● **Assignment**
An exact copy of all records is expected, minus the images.

Extracted records:
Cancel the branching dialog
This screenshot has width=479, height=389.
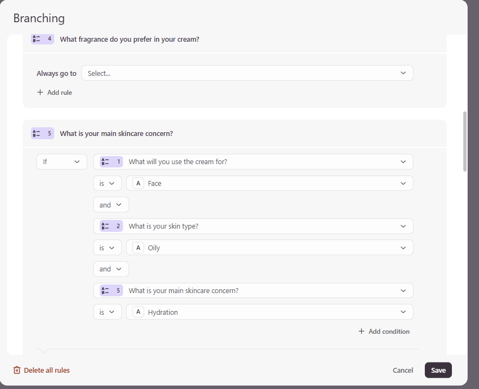pyautogui.click(x=403, y=370)
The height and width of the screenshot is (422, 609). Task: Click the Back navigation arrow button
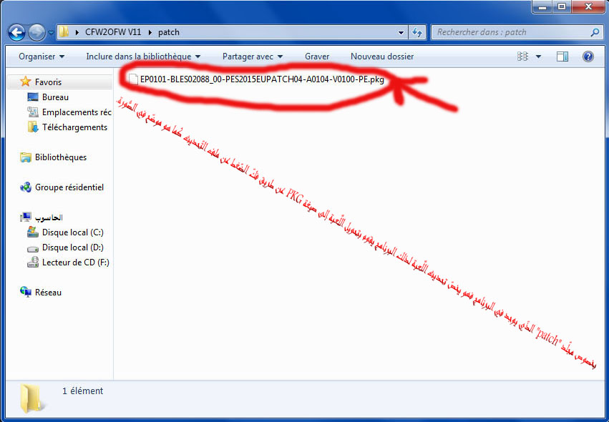click(16, 32)
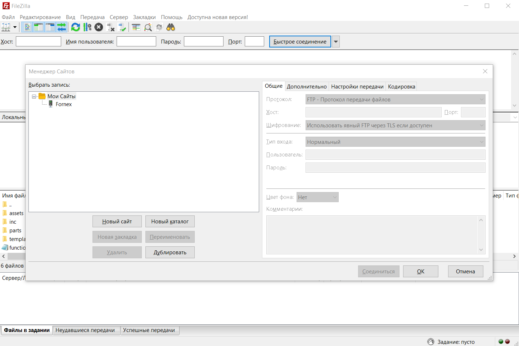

● **Answer below**
Cancel the branching dialog
This screenshot has width=479, height=389.
pyautogui.click(x=403, y=370)
The height and width of the screenshot is (422, 609). Task: Click the Back navigation arrow button
click(16, 32)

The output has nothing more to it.